Proving the limit of a function of a sequence is equal to the function of the limit of that sequence

Suppose $f$ is a continuous function at $x = c$ in $[a,b]$. Prove that for any sequence ${x_n}$ in $[a,b]$ converting to $c$, the sequence $\{f(x_n)\}$ converges to $f(c)$. That is, $$ \lim_{n\to\infty}f(x_n)= f\left(\lim_{n\to\infty}x_n\right)$$

This proof seems simple but there are a few things that I need to know first. If $\{x_n\}$ converges to $c$, is it sufficient to substitute $c$ in for $\lim_{n\to\infty}x_n$? Also needing some guidance on the structure of this proof. Thanks!

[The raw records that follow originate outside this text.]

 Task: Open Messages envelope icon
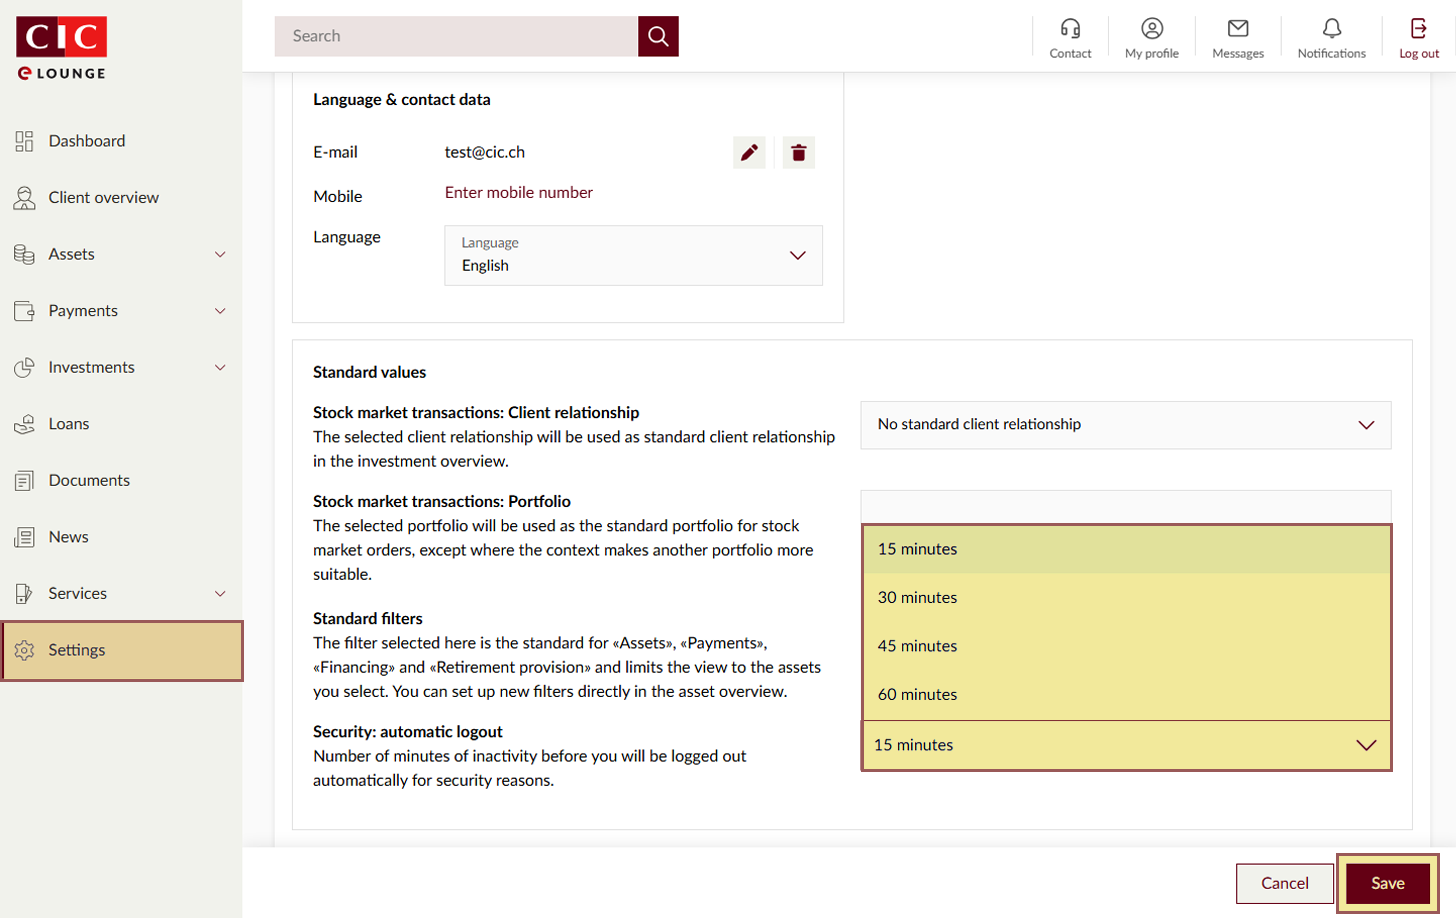(x=1238, y=29)
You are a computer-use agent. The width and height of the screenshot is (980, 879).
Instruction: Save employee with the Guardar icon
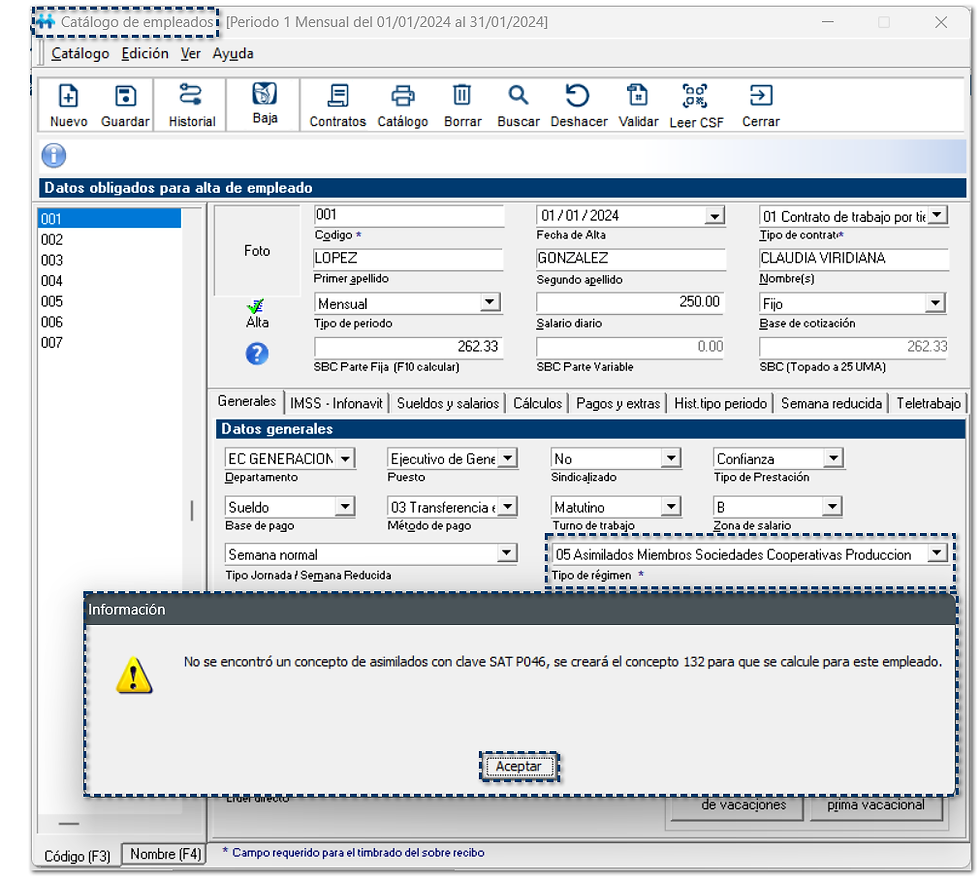pos(125,97)
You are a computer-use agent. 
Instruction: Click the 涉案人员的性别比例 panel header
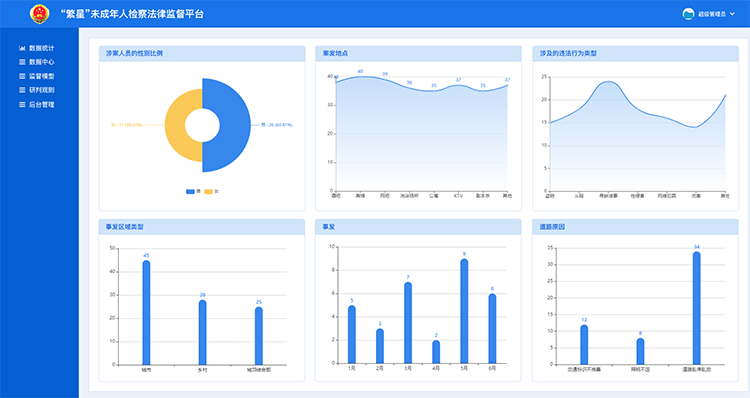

Just write down the definitions:

• $x_n$ converges to $c$ if and only if $\forall \delta > 0$ there exists $N = N(\delta)$ such that $\forall n \ge N$ we have $|x_n - c| < \delta$
• $f$ is continuous if and only if $\forall \eta > 0$ there exists $\gamma = \gamma(\eta)$ such that if $|x - y| < \gamma$ then $|f(x) - f(y)| < \eta$.

Now we want to prove the following claim

• $\forall \epsilon > 0$ there exists $M = M(\epsilon)$ such that if $n \ge M$ then we have $|f(x_n) - f(c)| < \epsilon$.

Hint: if $x_n \to c$ then you can make $|x_n - c|$ small enough to use the continuity of $f$ (say, for example, smaller than $\gamma(\epsilon)$).

Here is my attempt to give a complete proof, trying to stay consistent with the notation introduced by the previous answer.

On the one hand, continuity of f at c implies that $\forall \ \epsilon>0, \ \exists \ \gamma = \gamma(\epsilon)>0 \ s.t. \ |f(x_n) - f(c)| < \ \epsilon \ \forall \ x_n \ s.t. \ |x_n - c| < \ \gamma $.

On the other hand, convergence of $x_n$ to $c$ implies that $\exists$ $N=N(\gamma)$ s.t. $|x_n - c|<\gamma$ $\forall$ $n>N$.

Hence, $\exists$ $N=N(\gamma(\epsilon))$ s.t. $|x_n-c|<\gamma$ and, therefore (by continuity of f), $\ |f(x_n) - f(c)| < \ \epsilon$ for $n>N$.